If your platform offers tagging, use it. Tag by version and by feature (if the post is about a particular feature) and by platform if you support more than one. (Even if you intend them to be the same, your Windows implementation is probably a little different from your Linux one.)
Versions: If you're doing frequent releases you probably have major and minor versions. For example, Firefox pushes new versions all the time, but things don't really change much from 37.0.3 to 37.0.4. There might be bigger changes when 38.0.0 comes out, though. I recommend a tag for each major version. Stack Overflow, for example, has separate tags for Java 5, Java 6, Java 7, and Java 8.
Category tags: But sometimes the version doesn't matter; your question is about (to continue this example) Java. Or Firefox. Or your product. So in addition to the version tags, have the category tags. (This is assuming that your site covers more than one category/product.) If your site supports hierarchical tags then make the category tag the parent of the specific-version tags.
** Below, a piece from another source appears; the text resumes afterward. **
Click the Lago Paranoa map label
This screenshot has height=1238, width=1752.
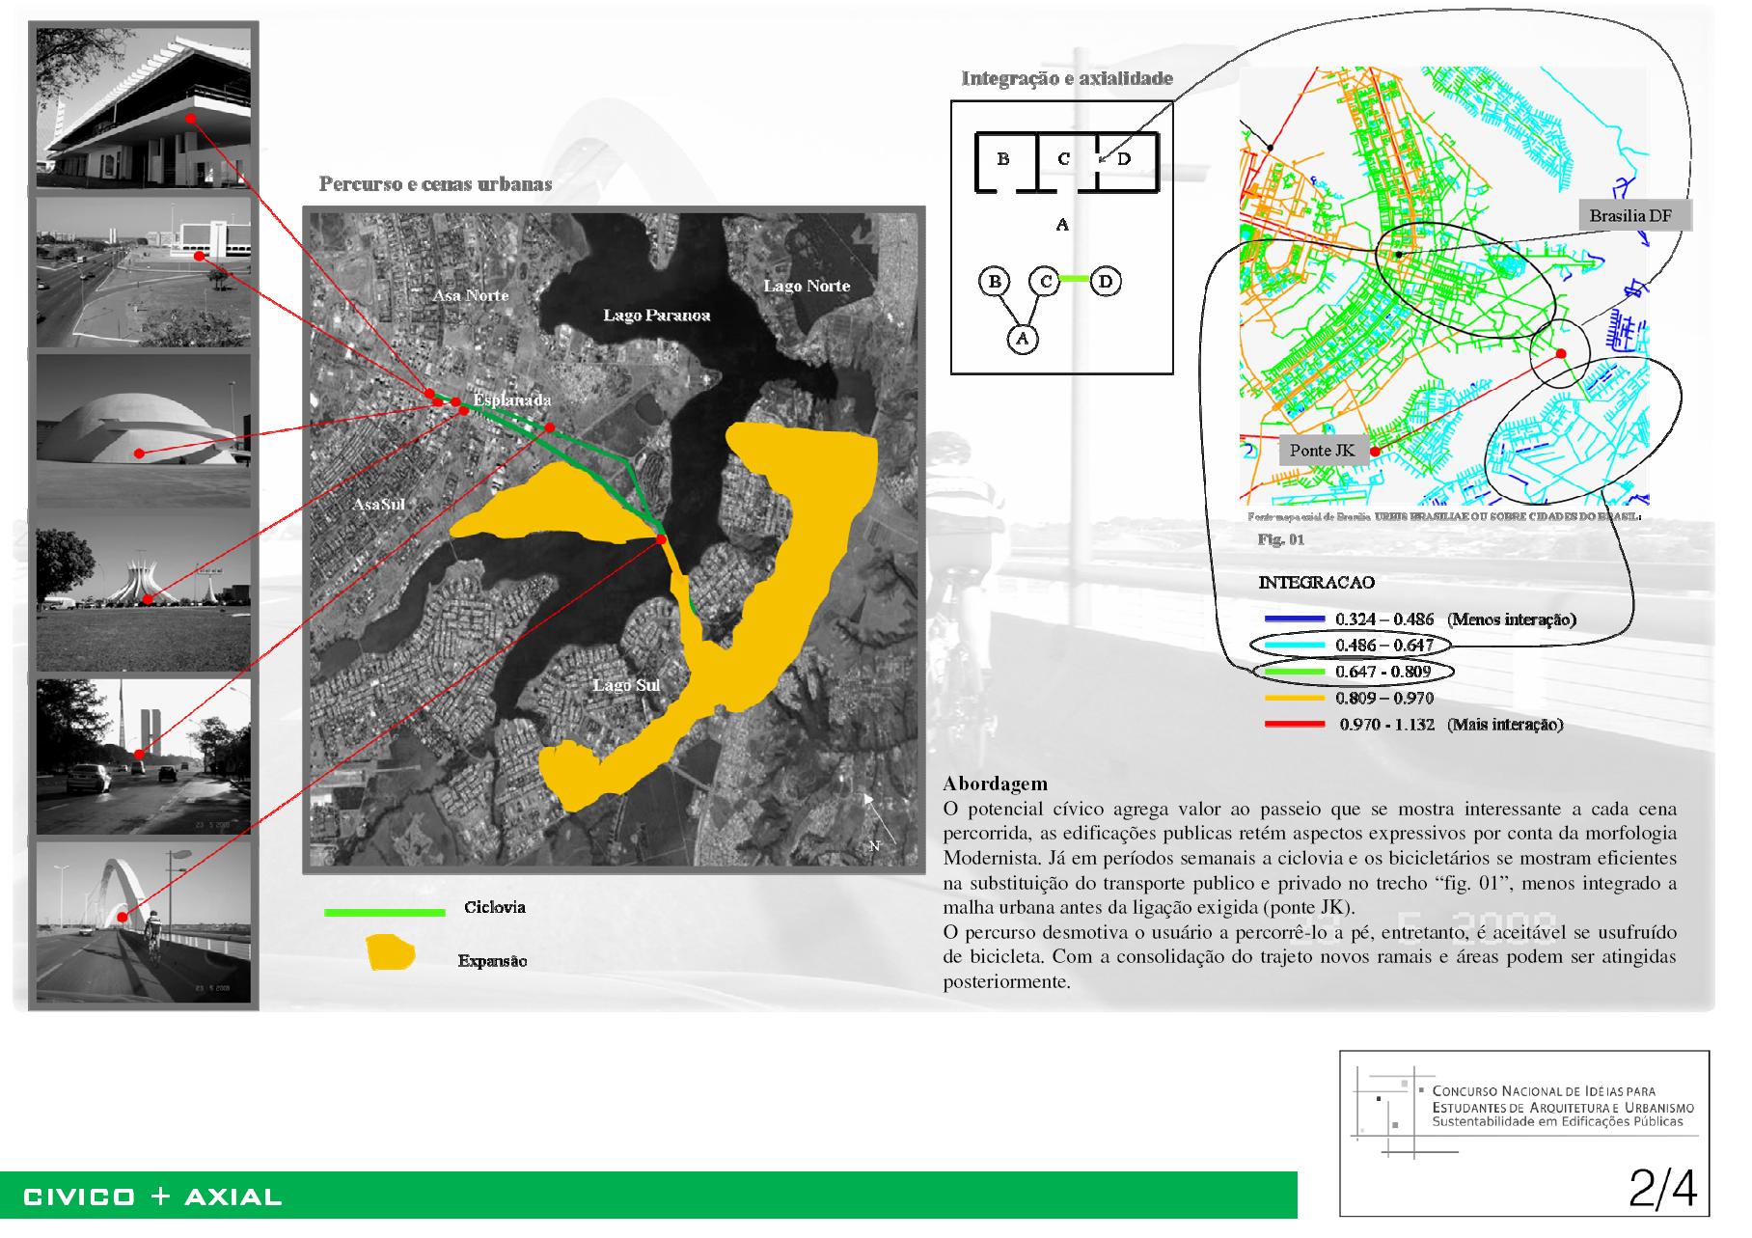(656, 316)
Features: Most of your questions aren't going to be about the product as a whole; they're going to be about specific functional areas. Whatever those are in your product, create tags for those. If the boundaries are fuzzy, analyze a sample of your existing questions and figure out how they should have been tagged. Then do it.
Platforms: Probably helps; won't hurt. Someday you're going to release a Windows-only plugin or a Linux-only console or...something.
I've described a general approach to taxonomy here, but how does this help you with your problem of identifying old content? First, version tags are pretty obvious here; when you're no longer supporting version 6 and even your most stubborn users have moved on to 7 or 8, any question tagged 6 or earlier is subject to review. But don't freeze or delete them just yet! Some of those questions might still be relevant in later releases; a question way back on Firefox 3 that's about local caching might still be relevant, while one about the URL bar probably isn't. You can use the feature tags for additional filtering here.
The feature tags themselves can help you. Suppose you introduced a shiny new widget several versions back and later removed it (your users hated it or whatever). Questions about that widget will be obsolete when everybody has moved on to the newer version.
As for platforms, pretty soon you can probably retire those questions that were specific to Windows XP.
As for what to do about it, there's rarely value in outright deleting content (that isn't or wasn't wrong) just because it applied to an older version -- so long as it's properly tagged so that no reader would mistake it for current. Somebody might still be using that, or be tracing something back through several versions ("what did this feature replace, anyway?"), or just be curious, or have followed a link from some other site. Or be helping Uncle Bob, who never moved on from his Windows 95 machine with the CRT monitor but who still wants to browse the web... ever so slowly. You just never know when information will still be useful to somebody.
You might, however, consider closing old posts to further edits, in part so you're not spending effort maintaining it and in part to signal that, really, this isn't current. Some sites (like Stack Exchange) have the concept of the "historical lock" for posts that are now obsolete but are heavily linked or otherwise still interesting.